Fragmento citado
* * *
Sentado sobre unos cajones de madera, Marcial fuma un cigarrillo y recuerda algunas de sus caídas antológicas. Desde las primeras, en la juveniles exhibiciones en el Harrod’s y Gath & Chaves, hasta la patinada más reciente con un tremendo golpe en la columna que decretó un parate obligado hace algunas semanas. “Desde hace más de diez años que tengo lesiones en todo el cuerpo. Fracturas, torceduras, golpes que te dejan un rato afuera; pero volvés, siempre se vuelve. Tenés que estar siempre ágil y atento, pero muchas veces no las podés evitar. Hay algunos amigos que tuvieron que dejar, pero hay muchos otros que ya pasaron los cuarenta o los cincuenta y siguen pateando las calles. Obviamente con más cuidado, ya no somos kamikazes.”
* * *
[Entradas tomadas de una colección]
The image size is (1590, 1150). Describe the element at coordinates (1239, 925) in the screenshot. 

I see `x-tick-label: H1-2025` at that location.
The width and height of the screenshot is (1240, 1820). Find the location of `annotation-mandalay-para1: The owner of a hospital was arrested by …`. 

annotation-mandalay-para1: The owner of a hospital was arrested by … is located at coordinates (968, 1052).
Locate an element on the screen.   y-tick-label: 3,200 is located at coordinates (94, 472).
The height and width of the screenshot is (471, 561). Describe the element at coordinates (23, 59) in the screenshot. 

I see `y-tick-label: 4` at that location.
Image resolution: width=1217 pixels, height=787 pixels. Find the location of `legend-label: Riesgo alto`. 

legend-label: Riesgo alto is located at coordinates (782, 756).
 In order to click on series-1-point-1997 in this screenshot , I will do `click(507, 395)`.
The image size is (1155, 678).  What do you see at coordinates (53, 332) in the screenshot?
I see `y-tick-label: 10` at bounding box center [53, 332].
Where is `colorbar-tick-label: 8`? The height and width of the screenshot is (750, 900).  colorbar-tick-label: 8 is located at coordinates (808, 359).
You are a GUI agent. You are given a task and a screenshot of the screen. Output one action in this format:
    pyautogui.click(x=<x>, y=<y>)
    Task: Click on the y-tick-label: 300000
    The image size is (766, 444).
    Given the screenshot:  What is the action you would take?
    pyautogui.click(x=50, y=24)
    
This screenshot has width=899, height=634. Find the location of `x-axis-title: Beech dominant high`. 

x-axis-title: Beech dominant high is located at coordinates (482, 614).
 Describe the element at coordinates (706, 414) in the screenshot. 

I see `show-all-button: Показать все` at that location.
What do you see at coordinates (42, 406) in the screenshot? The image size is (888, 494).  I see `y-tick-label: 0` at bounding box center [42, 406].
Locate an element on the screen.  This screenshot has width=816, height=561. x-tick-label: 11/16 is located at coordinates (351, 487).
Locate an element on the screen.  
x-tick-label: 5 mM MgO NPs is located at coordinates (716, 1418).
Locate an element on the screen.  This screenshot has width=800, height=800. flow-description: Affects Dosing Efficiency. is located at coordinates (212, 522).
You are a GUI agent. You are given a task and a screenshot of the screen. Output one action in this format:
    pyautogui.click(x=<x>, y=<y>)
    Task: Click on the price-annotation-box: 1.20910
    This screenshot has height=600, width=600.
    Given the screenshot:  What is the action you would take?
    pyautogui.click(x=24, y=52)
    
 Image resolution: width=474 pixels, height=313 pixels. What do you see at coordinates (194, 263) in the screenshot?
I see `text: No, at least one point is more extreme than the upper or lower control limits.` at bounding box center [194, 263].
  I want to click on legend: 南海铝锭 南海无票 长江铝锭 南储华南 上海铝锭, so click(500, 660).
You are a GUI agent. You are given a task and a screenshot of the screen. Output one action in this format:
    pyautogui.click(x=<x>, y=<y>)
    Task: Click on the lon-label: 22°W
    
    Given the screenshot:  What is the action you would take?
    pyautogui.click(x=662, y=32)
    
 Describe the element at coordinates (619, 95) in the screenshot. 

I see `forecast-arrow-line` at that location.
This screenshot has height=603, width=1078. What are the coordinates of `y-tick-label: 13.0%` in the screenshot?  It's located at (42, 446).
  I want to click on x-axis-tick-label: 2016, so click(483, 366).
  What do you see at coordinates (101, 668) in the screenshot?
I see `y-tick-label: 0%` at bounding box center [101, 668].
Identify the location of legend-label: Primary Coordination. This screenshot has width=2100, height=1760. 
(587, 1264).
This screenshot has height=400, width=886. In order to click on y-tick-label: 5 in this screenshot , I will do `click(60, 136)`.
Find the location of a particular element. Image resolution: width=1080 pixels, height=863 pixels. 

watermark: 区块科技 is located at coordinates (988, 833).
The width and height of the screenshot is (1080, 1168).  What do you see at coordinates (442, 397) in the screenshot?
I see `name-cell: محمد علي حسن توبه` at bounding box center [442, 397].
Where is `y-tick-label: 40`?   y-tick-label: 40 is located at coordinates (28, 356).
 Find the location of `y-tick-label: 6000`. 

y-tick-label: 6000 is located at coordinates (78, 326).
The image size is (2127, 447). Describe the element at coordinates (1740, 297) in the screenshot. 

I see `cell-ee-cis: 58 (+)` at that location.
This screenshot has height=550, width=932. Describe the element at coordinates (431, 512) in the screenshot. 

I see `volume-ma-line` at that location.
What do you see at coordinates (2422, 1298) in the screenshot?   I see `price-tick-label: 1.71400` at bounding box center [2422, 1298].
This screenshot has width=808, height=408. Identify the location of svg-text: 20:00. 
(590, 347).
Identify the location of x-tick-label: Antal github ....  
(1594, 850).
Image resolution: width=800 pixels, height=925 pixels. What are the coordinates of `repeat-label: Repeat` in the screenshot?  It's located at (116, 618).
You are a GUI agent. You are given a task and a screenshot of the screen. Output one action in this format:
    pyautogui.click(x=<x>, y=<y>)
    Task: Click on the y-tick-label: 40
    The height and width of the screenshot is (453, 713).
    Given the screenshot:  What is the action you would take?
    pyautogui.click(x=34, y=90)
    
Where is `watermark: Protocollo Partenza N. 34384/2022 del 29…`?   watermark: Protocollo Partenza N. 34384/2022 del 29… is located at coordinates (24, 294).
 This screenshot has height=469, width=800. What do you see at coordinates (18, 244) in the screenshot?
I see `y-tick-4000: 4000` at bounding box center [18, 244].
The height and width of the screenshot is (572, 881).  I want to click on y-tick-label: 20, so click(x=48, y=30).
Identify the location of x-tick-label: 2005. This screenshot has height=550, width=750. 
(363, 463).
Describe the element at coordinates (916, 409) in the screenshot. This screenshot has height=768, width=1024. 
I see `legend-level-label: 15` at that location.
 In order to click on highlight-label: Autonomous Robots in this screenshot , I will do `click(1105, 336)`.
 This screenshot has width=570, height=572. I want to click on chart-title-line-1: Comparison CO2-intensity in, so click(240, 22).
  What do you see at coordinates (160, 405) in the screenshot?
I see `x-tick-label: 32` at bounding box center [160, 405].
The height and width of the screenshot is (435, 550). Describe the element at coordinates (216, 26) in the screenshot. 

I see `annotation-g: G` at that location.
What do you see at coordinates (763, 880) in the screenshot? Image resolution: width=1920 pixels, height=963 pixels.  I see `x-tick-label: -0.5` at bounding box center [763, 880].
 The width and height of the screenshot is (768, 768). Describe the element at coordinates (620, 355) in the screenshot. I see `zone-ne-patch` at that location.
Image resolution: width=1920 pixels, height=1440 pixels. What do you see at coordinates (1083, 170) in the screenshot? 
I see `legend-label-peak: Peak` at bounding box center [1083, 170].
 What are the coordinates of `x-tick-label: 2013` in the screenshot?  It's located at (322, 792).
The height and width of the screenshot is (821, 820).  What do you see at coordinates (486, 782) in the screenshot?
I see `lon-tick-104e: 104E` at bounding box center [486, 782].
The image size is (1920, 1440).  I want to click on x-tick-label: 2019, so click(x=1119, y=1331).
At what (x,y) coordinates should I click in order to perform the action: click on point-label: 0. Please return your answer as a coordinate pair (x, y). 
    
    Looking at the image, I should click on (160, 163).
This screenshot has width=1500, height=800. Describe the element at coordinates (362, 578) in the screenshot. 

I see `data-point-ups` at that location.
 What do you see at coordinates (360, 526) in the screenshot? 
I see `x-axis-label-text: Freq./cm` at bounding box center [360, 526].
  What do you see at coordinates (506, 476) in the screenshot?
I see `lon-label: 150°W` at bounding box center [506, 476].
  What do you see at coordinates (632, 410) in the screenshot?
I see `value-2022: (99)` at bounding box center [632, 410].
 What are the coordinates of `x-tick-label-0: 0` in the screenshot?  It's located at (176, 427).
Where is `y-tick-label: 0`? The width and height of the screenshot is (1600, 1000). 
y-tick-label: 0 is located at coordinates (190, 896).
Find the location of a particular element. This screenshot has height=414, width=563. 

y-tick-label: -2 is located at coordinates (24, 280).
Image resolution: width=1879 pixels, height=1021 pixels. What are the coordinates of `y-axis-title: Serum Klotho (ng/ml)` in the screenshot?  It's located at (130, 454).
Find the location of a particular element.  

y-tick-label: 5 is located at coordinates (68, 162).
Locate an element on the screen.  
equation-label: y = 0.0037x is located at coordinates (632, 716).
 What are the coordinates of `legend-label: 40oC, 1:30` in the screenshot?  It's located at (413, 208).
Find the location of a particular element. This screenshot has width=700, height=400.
* * *
Tarea a realizar
Según el fragmento citado, ¿desde hace cuánto tiempo tiene Marcial lesiones en todo el cuerpo?

Resultado
Desde hace más de diez años.